From the outside, it’s hard to imagine why the GulfQuest National Maritime Museum isn’t open. The facade was completed in mid-2012, and since then the cranes and major construction equipment have been removed from the site.

More recently, the parking lot was paved and striped, and the grounds landscaped. But take a step through the double glass doors at the front entrance and it’s a different story.

The lobby is coming together, but just beyond, the “galley” of the museum — where visitors will be able to grab a bite to eat and watch the Gulf’s vessel traffic in real time on computer monitors — is still a concrete shell of a room with electrical conduit jutting out of the floor and a ceiling without tiles. The bathrooms are complete, but the exhibit spaces and to a smaller degree the offices, meeting rooms and educational areas are missing baseboards, ceiling tiles, carpet and in some cases, walls.

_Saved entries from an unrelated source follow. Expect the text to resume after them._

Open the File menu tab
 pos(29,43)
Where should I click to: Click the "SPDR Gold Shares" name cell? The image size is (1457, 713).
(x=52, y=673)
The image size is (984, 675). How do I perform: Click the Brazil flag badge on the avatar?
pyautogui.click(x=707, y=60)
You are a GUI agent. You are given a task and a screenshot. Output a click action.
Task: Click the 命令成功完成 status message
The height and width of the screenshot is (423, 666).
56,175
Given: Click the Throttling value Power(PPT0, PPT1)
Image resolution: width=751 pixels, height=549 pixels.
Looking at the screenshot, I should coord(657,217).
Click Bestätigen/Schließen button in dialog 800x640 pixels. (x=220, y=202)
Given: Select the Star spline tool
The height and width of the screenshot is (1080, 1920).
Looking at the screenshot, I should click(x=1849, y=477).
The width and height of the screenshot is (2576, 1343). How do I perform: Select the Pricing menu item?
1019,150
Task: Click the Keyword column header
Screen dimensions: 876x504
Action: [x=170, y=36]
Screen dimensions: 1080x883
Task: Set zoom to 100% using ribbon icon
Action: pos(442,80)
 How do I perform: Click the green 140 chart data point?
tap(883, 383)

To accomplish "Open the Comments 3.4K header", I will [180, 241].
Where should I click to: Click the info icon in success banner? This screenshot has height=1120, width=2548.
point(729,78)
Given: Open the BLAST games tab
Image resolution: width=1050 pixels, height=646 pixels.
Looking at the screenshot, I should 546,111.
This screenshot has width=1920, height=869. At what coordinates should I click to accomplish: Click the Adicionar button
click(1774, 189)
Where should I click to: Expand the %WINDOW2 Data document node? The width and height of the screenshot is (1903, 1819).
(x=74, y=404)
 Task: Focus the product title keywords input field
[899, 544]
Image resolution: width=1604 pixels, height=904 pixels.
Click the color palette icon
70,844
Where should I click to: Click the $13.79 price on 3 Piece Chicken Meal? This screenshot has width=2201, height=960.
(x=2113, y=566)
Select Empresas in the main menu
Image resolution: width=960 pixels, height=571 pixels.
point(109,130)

The room that will eventually house the museum’s store is currently a workshop. Security cameras that were designed to keep an eye on the merchandise instead perch over toolboxes, ladders and sawhorses. A fine layer of dust and small flecks of paint cover almost everything, and depending on what time of day it is, the elevators may not work.

But in some areas, it is also beginning to resemble a landmark attraction. The city, which owns the building, issued the nonprofit that operates GulfQuest a temporary certificate of occupancy March 10. While there is still a lot of work to be done, GulfQuest Executive Director Tony Zodrow said the temporary certificate of occupancy allows the nonprofit to have access to the building and begin its final fit-out while construction is still incomplete.

Multiple delays have left both the city and GulfQuest hesitant to nail down an official opening date, but Zodrow said the temporary certificate may cut an eight-month exhibit installation period down to six. Still, he said many of the exhibits are too technologically sensitive to install or operate while a threat from construction-related dust or debris remains.  

“I have $13 million worth of exhibits ready to be installed tomorrow if I had a building,” Zodrow said recently. “But when we look at what needs to be done to complete it, it’s still two or three months out at a minimum. We didn’t do anything to create that and we can’t do anything to affect it, so we just go on what we’re told.”

Mayor Sandy Stimpson said the temporary certificate was a courtesy while the city works with the project manager to tie up loose ends.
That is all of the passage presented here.